冷静になってみると、私とんでもない事を言ったよね。それでもシルヴィがあの言葉をきっかけに自分を許すのなら、言った事に対して後悔は何一つも無いと思っているけど…凄く恥ずかしい気持ちなのは変わらないかな…
思い返すと身悶えするやり取り、特に深い意味はなく、言葉に出してしまうと何もかもが終わりそうなシルヴィの様子に私は元々の関係で居て欲しい率直な気持ちを伝えたのだ。
それは昨日の話、シルヴィの身体が治り、朝から何度も繰り返し謝罪を言っていたのだが…
そのつもりがないとはいえ巻き込んでしまったと、何度も暗い表情で謝り続けていた。
それは私が初めてシルヴィと出会った時のような心を封じた辛い表情、余計なことは一切話さず、必要最低限しか話さない冷酷無慈悲な瞳は目を合わせるだけでゾクッと感じてしまう。
当時は他のメイドと違う素振りに何この人と率直に感じたが、次第に反応が欲しくなり様々なやり取りをした。時に怒ると怖いが喜怒哀楽を表に出すようになり、時々笑う表情も好きになった。
父様とサラマンダーの話を聞き、シルヴィの抱く闇を少し垣間見たような、誓約を結ぶ流れは不明でも不老と死の概念が薄い事が精神的に反映されていたと思う。
「シルヴィ、身体大丈夫?無理してない?」
父様の言うように聞いた秘密は一旦忘れて、私は純粋に身体が心配だった。
半聖霊の身体となり、誓約を破った事で身体の内側は想像できない事となったはず、それが口から流れ出る血の正体だった。
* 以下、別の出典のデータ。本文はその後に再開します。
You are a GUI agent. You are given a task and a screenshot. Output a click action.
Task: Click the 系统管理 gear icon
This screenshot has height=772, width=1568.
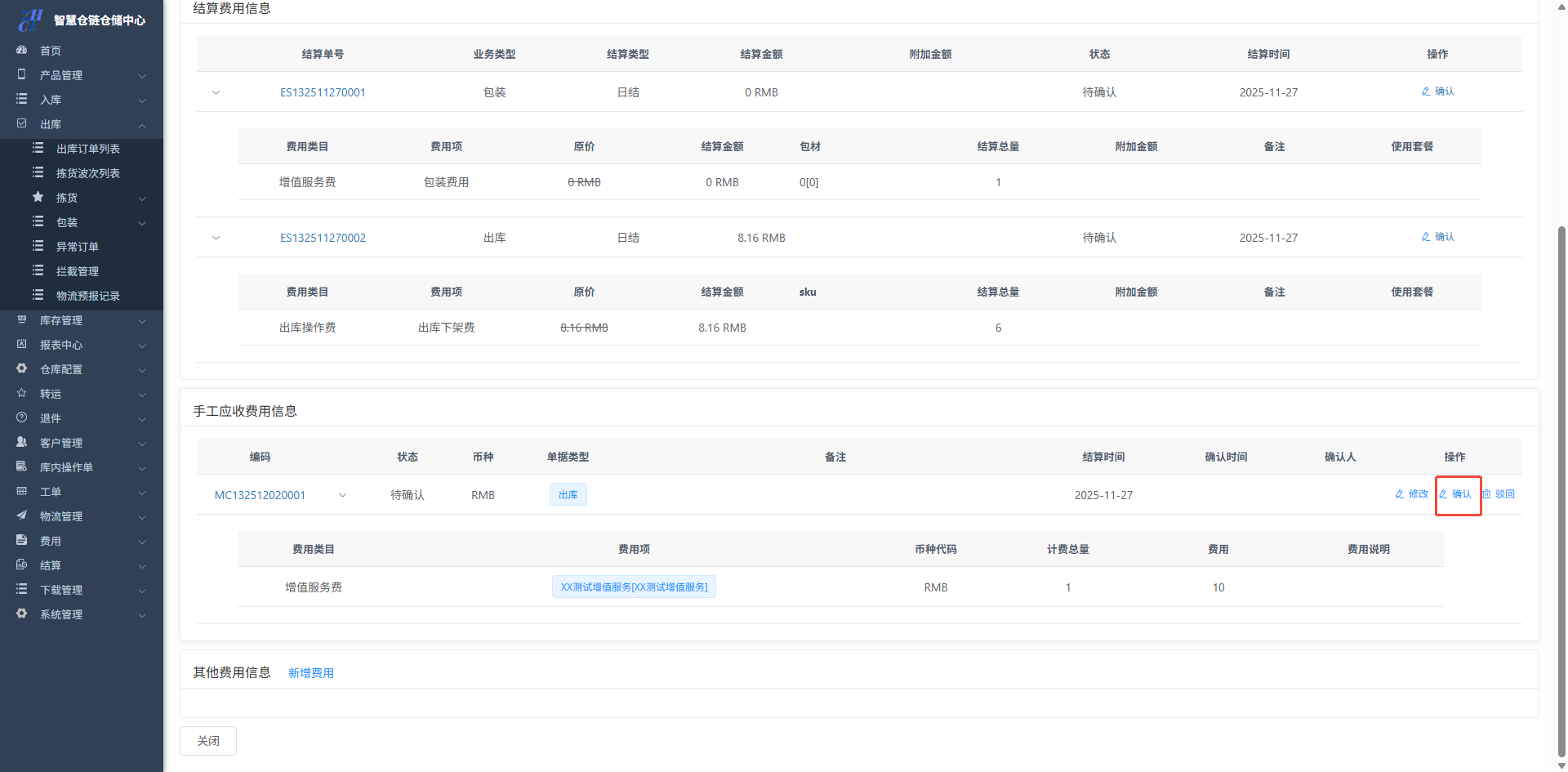point(22,614)
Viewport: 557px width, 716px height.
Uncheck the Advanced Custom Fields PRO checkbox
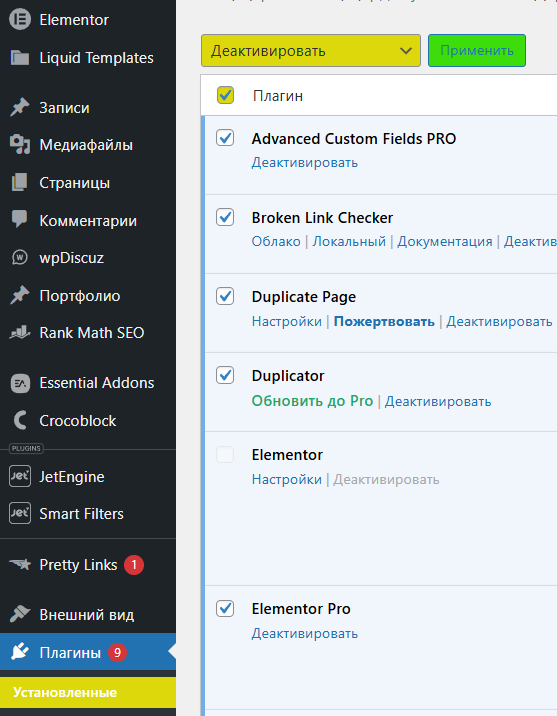click(225, 138)
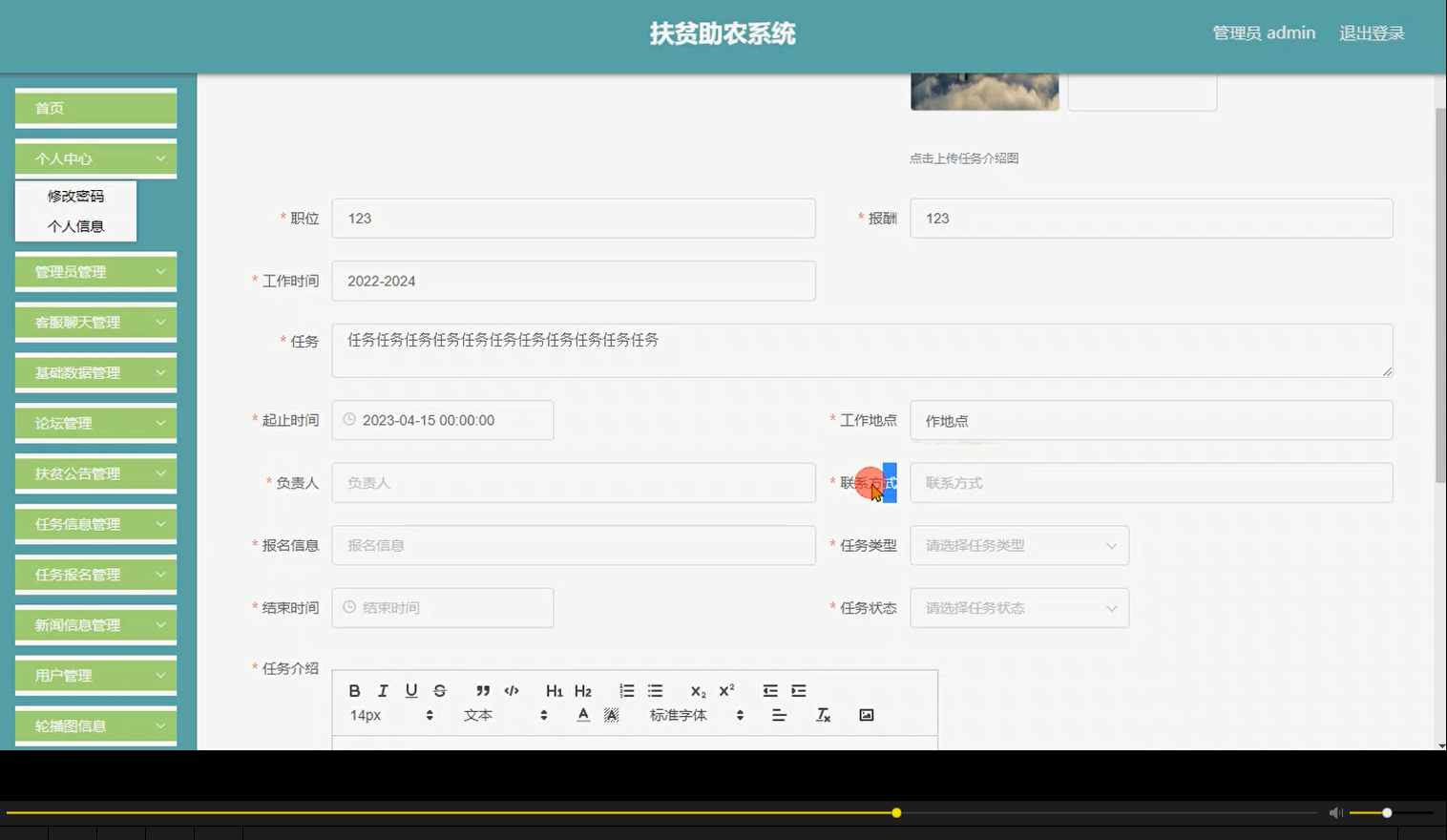The image size is (1447, 840).
Task: Toggle the bullet list in the editor
Action: point(655,690)
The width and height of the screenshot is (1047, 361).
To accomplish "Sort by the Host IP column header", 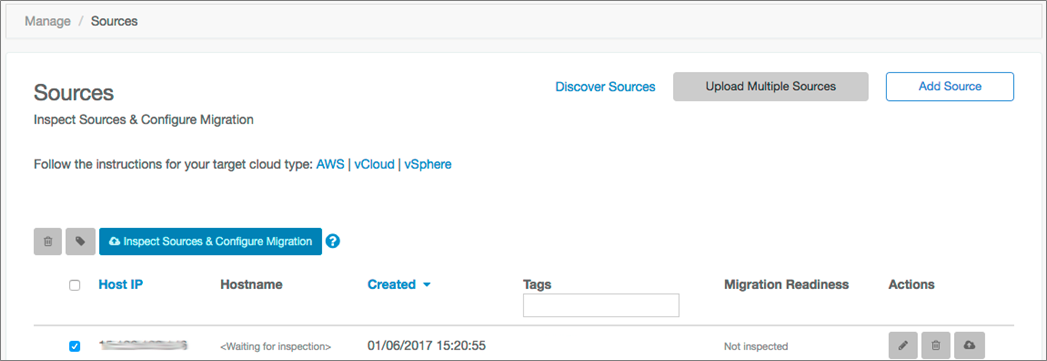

息苦しさは肺でその後の苦しみと吐血は腹部などの内臓器官、不老でも不死とは違う。死んでも蘇るという半聖霊の呪いに等しい。人の理から外れた事で生物の死が迫る恐怖は感じず、臆する事なくあらゆる事に対応できる反面、死が迫る恐怖は生存本能を高め、一時的に秘めた力を使えたり、時に閃きも出てくる。
父様とサラマンダーの話を聞く限り、それらがない。それどころか怪我の度合いで一時的に無視できる痛覚も変わらず、生物は一定以上の怪我や病気に痛みを軽減したり無視したり、一時的に気力を高めたりと、身の危険が迫れば迫るほど生に固執する。それらが無いと言う事は一種の拷問にも思える。
酷く激痛を受けても痛みの軽減がなく、死んでも再構築され誓約を守り続ける。紋章を宿した者の守護、それは終わりのない永遠の牢獄のようだ。破れば痛みを感じて死に再び再生後、同じような事の繰り返し、初めに見せていた暗く冷たい表情はある種の絶望が原因だと思う。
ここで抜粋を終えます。